The Victorian Internet

This week I’ve been entirely obsessed with The Victorian Internet by Tom Standage where he traces the history of the telegraph; from the laying of the Transatlantic submarine cables, to the tales of fraudsters that used the telegraph to find their marks, to those that used this budding technology to find the person they’d soon marry.

There’s so many exciting moments in this book that it’s difficult to contain my excitement. For example, Standage notes how the technology was ignored for many painful years and yet there was this moment in time when the idea suddenly clicked and the telegraph became essential:

Expansion was the fastest in the United States, where the only working line at the beginning of 1846 was Morse’s experimental line, which ran 40 miles between Washington and Baltimore. Two years later there were approximately 2,000 miles of wire, and by 1850 there were over 12,000 miles operated by twenty different companies.

As I was reading this thing it dawned on me that the Internet that we’re using today is really just an extension of the Internet that Morse built; we’re using the same wires (although the system has been improved many times over).
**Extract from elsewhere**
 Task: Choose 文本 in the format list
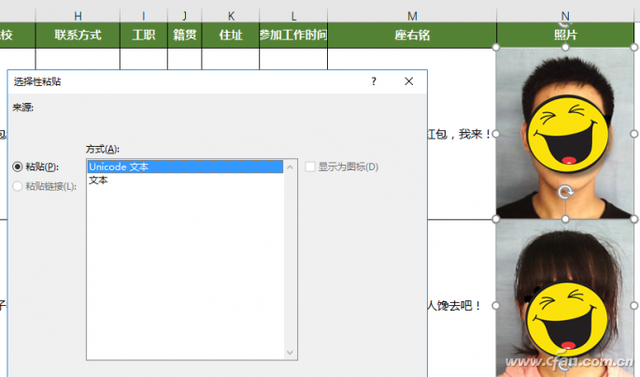pos(185,180)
The telegraph, telephone, television, and Internet — they’re three different platforms for navigating the same network of machines and people.
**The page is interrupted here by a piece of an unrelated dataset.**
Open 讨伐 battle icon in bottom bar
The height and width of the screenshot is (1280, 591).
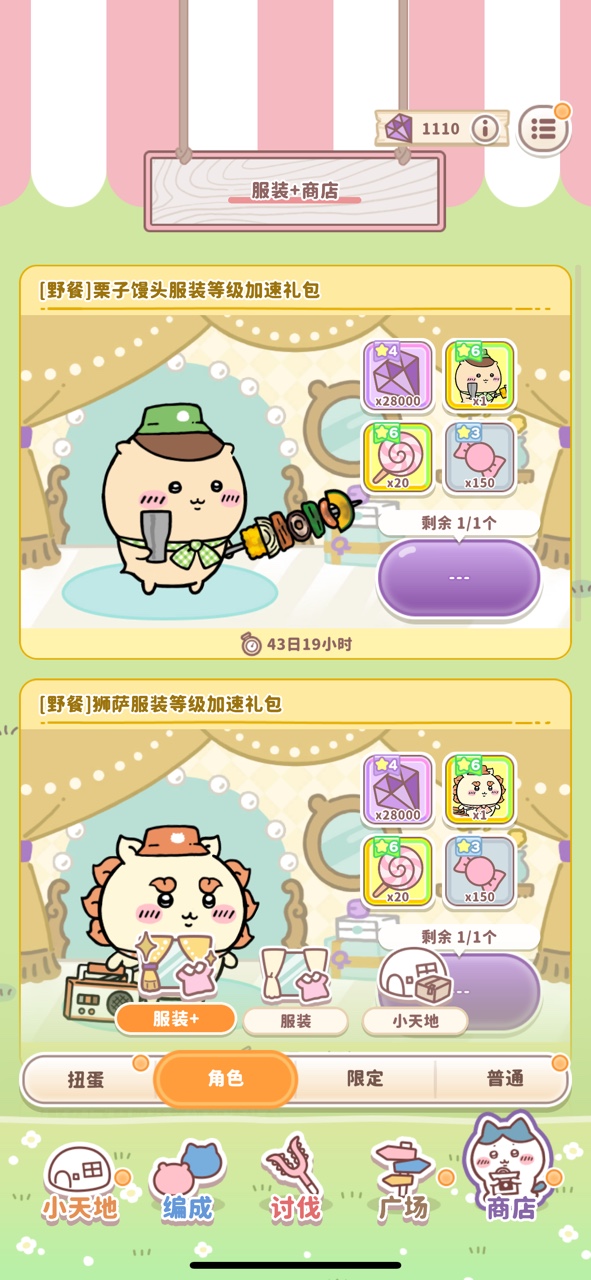pos(294,1178)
With all the talk of the Cloud™️ and with all the convenience of Wifi it’s easy to forget that the Internet is a collection of wires at its heart, buried deep. You can even see the wires that connect San Francisco to Libya, and Libya to Malaysia. In fact, Standage quotes an event that was held in Morse’s honor where one commentator argued that “the breadth of the Atlantic, with all its waves, is as nothing.”

On that note, the night I finished The Victorian Internet I chatted with my dad who happens to live in England more than 5,000 miles away. We talked about motorcycles, work, anxiety, and our hopes for the near future. But it was as if we were in the same room together.
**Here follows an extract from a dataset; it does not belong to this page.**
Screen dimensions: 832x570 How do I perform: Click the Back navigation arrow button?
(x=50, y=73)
During this conversation I thought about the generations who have built this system of cables and technologies so that those 5,000 miles between my father and me were like nothing at all. I imagined all the wires and satellites between us, carrying our messages diligently, effortlessly across the world.

In an article from 1881 Standage quotes the Scientific American and how “the touch of the telegraph key welded human sympathy and made possible its manifestation in a common universal, simultaneous heart throb.”

And I couldn’t help but cry big dumb tears after we’d finished talking and my father hung up. What a wondrous thing this all is, I thought. My grandfather’s father knew a world without electricity and yet here I am communing with his great grandson in a form that could not be described in any other way besides ‘magic.’





Letter of the Week

Heldane Display is a new family by Klim “inspired by the renaissance works of Hendrik van den Keere, Claude Garamont, Robert Granjon and Simon de Colines.” But I particularly like the Text variant — it looks like a series of letters made for drafting a constitution or forming a government.

Here’s Heldane Display: check that lowercase b and t:

And here’s Text:

I’m always impressed by the little blog posts that Klim publishes and the sheer restraint of the type specimens. You can tell that it’s from Kris Sowersby when there’s not a hint of color anywhere to be found. Also? The small caps are a pure wonder.